■ WHAT YOU NEED TO DO ■
Can you update the records below so that every "Where should I click to" becomes "Where do I click to", and give them back with everything else unchanged?

■ DATA FOR THIS EXERCISE ■
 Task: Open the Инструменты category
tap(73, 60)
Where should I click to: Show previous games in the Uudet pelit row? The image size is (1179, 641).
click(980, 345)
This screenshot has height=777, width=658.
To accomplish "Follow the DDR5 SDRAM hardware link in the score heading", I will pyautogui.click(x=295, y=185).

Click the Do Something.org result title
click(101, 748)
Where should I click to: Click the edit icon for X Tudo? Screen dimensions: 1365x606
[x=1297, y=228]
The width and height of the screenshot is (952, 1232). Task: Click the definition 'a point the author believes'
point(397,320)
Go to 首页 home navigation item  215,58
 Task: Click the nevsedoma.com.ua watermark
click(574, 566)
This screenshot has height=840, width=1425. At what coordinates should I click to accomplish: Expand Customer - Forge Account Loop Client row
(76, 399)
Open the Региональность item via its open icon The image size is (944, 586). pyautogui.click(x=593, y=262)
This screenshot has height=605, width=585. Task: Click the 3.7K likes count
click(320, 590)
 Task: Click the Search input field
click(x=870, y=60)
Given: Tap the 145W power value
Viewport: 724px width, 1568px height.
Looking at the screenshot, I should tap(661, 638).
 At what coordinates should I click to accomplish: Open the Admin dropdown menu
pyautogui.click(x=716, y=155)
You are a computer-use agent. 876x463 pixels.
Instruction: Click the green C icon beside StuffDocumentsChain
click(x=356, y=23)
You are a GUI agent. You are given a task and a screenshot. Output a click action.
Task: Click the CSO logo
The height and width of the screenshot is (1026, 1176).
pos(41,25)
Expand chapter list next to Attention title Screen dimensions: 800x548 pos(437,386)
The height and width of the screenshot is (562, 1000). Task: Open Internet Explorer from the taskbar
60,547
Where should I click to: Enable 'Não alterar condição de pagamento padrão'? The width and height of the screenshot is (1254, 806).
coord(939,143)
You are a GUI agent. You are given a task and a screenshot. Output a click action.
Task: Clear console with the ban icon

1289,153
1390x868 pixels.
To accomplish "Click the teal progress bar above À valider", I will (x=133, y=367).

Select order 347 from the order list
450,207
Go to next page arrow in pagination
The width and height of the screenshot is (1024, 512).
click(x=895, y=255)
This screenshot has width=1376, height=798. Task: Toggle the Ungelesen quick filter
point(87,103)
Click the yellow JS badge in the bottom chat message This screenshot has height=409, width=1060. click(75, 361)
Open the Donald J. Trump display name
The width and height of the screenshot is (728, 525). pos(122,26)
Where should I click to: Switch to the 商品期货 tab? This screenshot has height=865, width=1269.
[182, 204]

■ SOLUTION TO THIS EXERCISE ■
 Task: Open the Инструменты category
tap(73, 60)
Where do I click to: Show previous games in the Uudet pelit row? The image size is (1179, 641).
click(980, 345)
This screenshot has height=777, width=658.
To accomplish "Follow the DDR5 SDRAM hardware link in the score heading", I will pyautogui.click(x=295, y=185).

Click the Do Something.org result title
click(101, 748)
Where do I click to: Click the edit icon for X Tudo? Screen dimensions: 1365x606
[x=1297, y=228]
The width and height of the screenshot is (952, 1232). Task: Click the definition 'a point the author believes'
point(397,320)
Go to 首页 home navigation item  215,58
 Task: Click the nevsedoma.com.ua watermark
click(574, 566)
This screenshot has height=840, width=1425. At what coordinates should I click to accomplish: Expand Customer - Forge Account Loop Client row
(76, 399)
Open the Региональность item via its open icon The image size is (944, 586). pyautogui.click(x=593, y=262)
This screenshot has height=605, width=585. Task: Click the 3.7K likes count
click(320, 590)
 Task: Click the Search input field
click(x=870, y=60)
Given: Tap the 145W power value
Viewport: 724px width, 1568px height.
Looking at the screenshot, I should tap(661, 638).
 At what coordinates should I click to accomplish: Open the Admin dropdown menu
pyautogui.click(x=716, y=155)
You are a computer-use agent. 876x463 pixels.
Instruction: Click the green C icon beside StuffDocumentsChain
click(x=356, y=23)
You are a GUI agent. You are given a task and a screenshot. Output a click action.
Task: Click the CSO logo
The height and width of the screenshot is (1026, 1176).
pos(41,25)
Expand chapter list next to Attention title Screen dimensions: 800x548 pos(437,386)
The height and width of the screenshot is (562, 1000). Task: Open Internet Explorer from the taskbar
60,547
Where do I click to: Enable 'Não alterar condição de pagamento padrão'? The width and height of the screenshot is (1254, 806).
coord(939,143)
You are a GUI agent. You are given a task and a screenshot. Output a click action.
Task: Clear console with the ban icon

1289,153
1390x868 pixels.
To accomplish "Click the teal progress bar above À valider", I will (x=133, y=367).

Select order 347 from the order list
450,207
Go to next page arrow in pagination
The width and height of the screenshot is (1024, 512).
click(x=895, y=255)
This screenshot has width=1376, height=798. Task: Toggle the Ungelesen quick filter
point(87,103)
Click the yellow JS badge in the bottom chat message This screenshot has height=409, width=1060. click(75, 361)
Open the Donald J. Trump display name
The width and height of the screenshot is (728, 525). pos(122,26)
Where do I click to: Switch to the 商品期货 tab? This screenshot has height=865, width=1269.
[182, 204]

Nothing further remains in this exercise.